Bertrand Nzohabonayo – alias Bilal – était-il le terroriste qui nous a été décrit ? Une semaine après les faits qui ont abouti au décès du jeune homme, après avoir blessé trois policiers à coups de couteau au commissariat de Joué-lès-Tours le 20 décembre 2014, deux versions se contredisent. Bertrand Nzohabonayo s'est-il lui-même rendu au commissariat ou a-t-il été escorté par les policiers ? Avait-il en tête de commettre un attentat, ou la situation a-t-elle dégénéré après qu'il eut été sommé de s'expliquer sur une altercation qui aurait eu lieu la veille entre des jeunes de Joué-lès-Tours (Indre-et-Loire) et un policier ayant déjà été condamné pour des faits de violence policière ? Le parquet antiterroriste de Paris privilégie la piste terroriste, la famille de Bertrand Nzohabonayo envisage toutes les voies juridiques possibles.

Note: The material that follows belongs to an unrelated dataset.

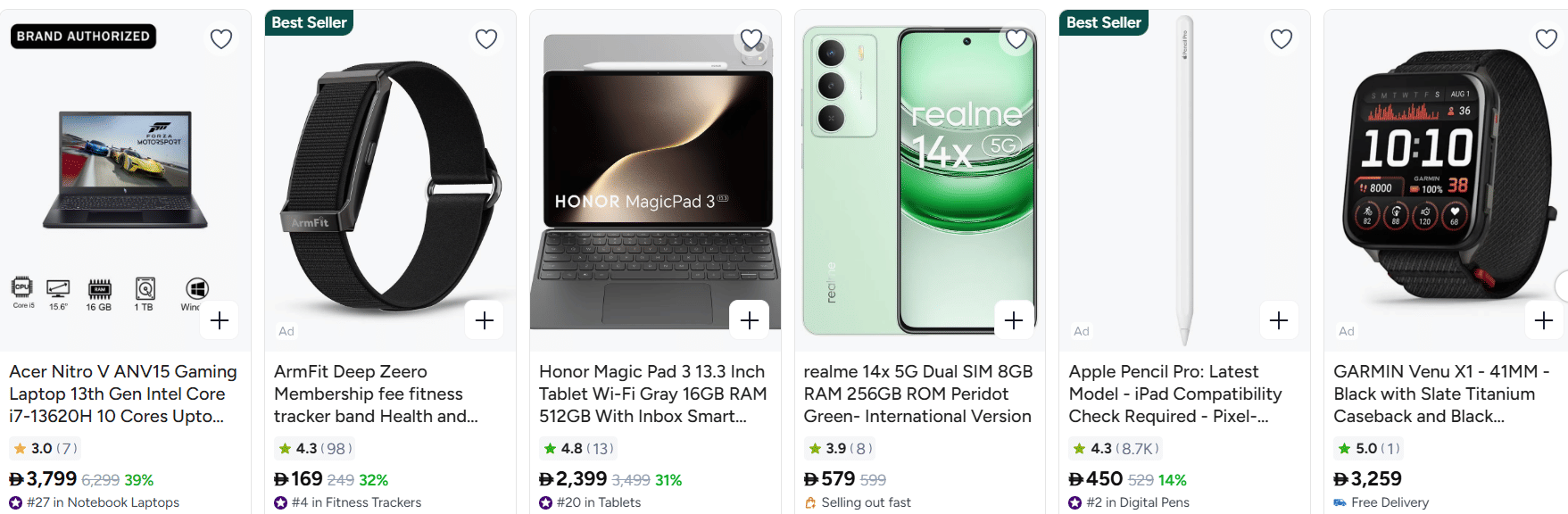Click heart icon on realme 14x phone
Image resolution: width=1568 pixels, height=514 pixels.
pyautogui.click(x=1016, y=39)
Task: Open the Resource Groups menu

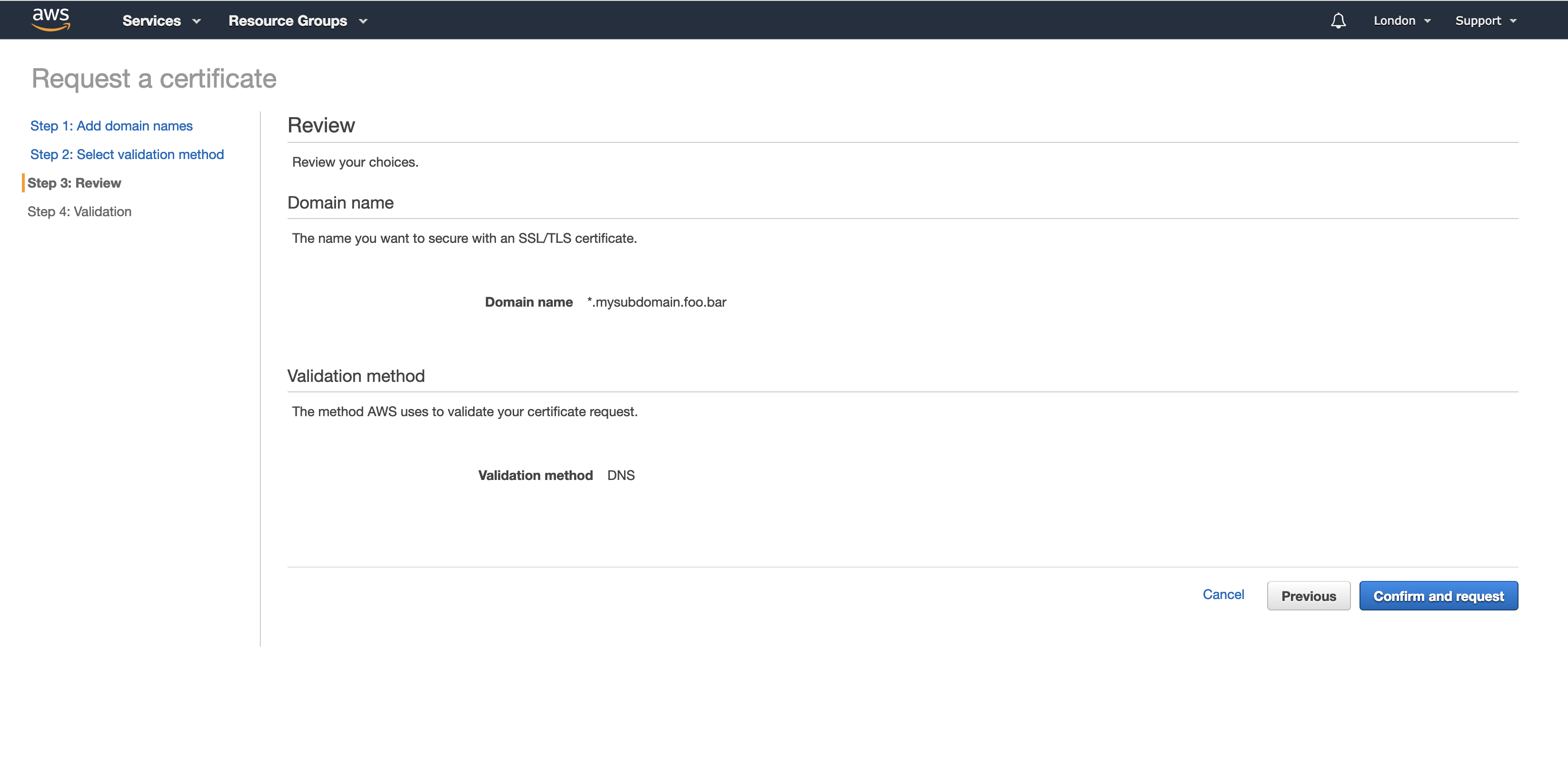Action: (x=288, y=20)
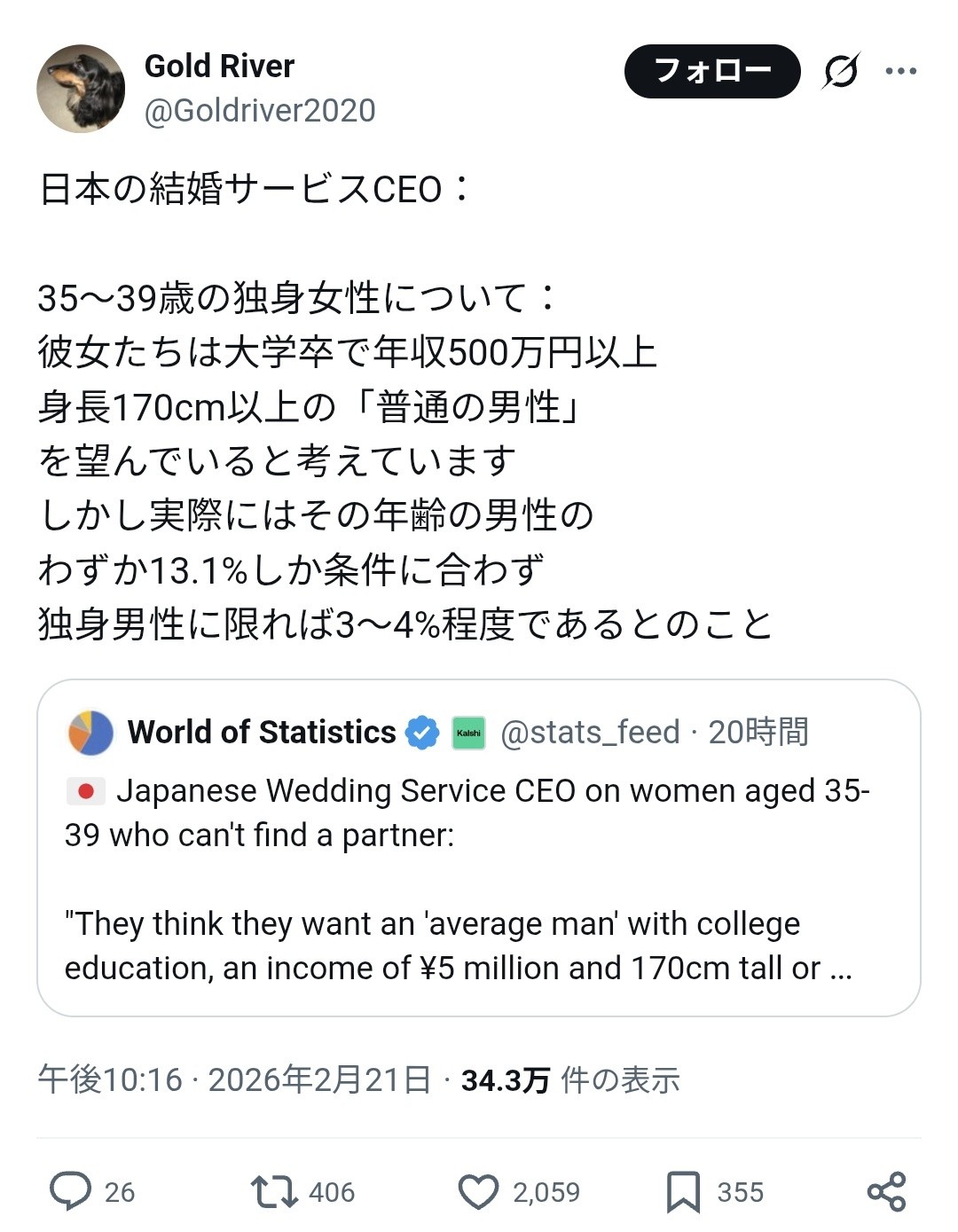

Samedi 20 décembre, selon la version relayée dans un communiqué du ministère de l'intérieur, il est environ 14 heures lorsqu'un individu armé d'un couteau débarque seul dans le commissariat de Joué-lès-Tours. Il blesse trois policiers dont l'agent de l'accueil au visage. Les agents ripostent avec leur arme de service, ils l'abattent. Une dépêche de l'AFP, envoyée à 16 h 14, reprend ce récit : « Le ministre de l’Intérieur condamne l’agression brutale d’un policier à l’arme blanche au commissariat de Joué-lès-Tours, peut-on lire. Bernard Cazeneuve salue le sang-froid et le professionnalisme des policiers présents, qui ont fait usage de leur arme administrative. »

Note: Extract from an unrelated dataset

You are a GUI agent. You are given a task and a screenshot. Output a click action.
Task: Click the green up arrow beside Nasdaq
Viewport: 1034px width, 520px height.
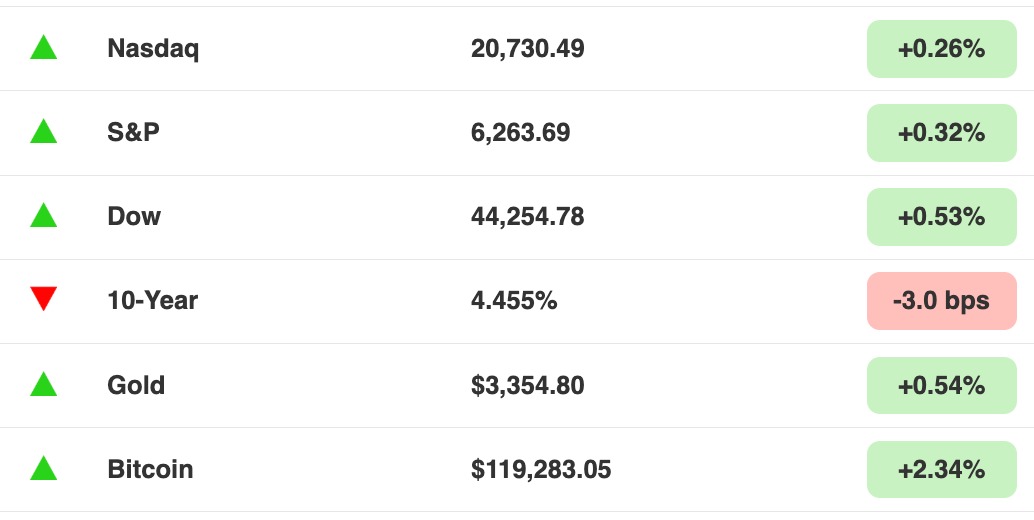pos(44,47)
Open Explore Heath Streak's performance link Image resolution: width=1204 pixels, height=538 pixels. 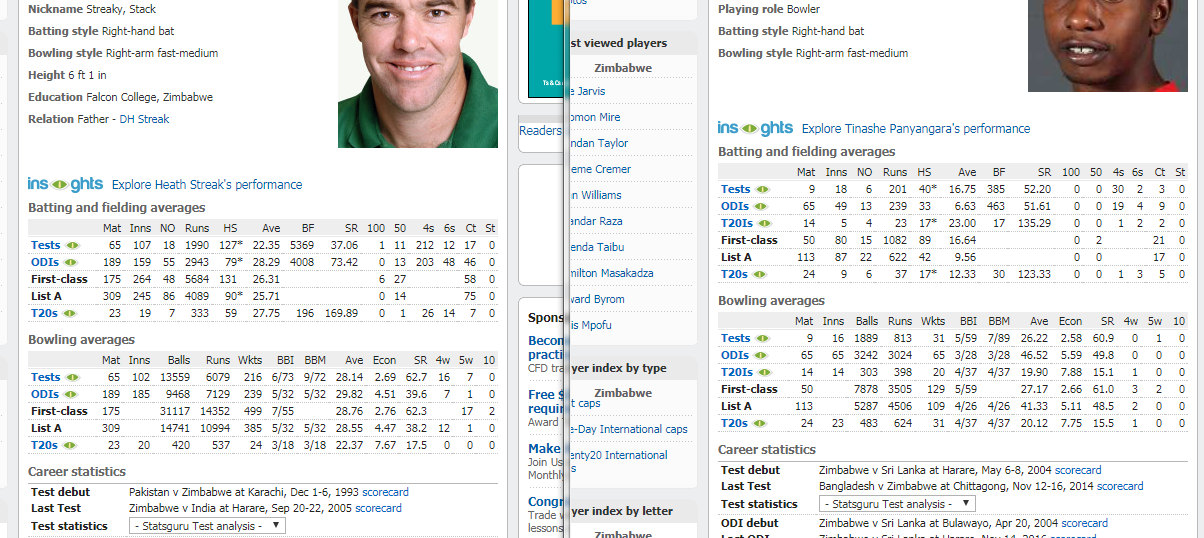(207, 185)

La version de la police selon laquelle Bertrand Nzohabonayo serait venu de sa propre initiative au commissariat pour attaquer le personnel à coups de couteau aux cris de « Allah Akbar » est contestée par plusieurs témoins. D'après un article du Point (accessible sur abonnement), le cabinet de Bernard Cazeneuve maintient que « le jeune Bilal s'est rendu à l'antenne de police de sa propre initiative afin de s'en prendre aux forces de l'ordre ». Plusieurs témoins, dont une personne interrogée face caméra par une équipe de l'AFP, disent pourtant l'inverse. « J'ai vu les quatre policiers prendre le monsieur pour le rentrer à l'intérieur, ils lui ont dit calmez-vous et le monsieur il a commencé à crier "Ah" et à se débattre », raconte un des témoins (voir la vidéo ci-dessous à partir de 1'03)....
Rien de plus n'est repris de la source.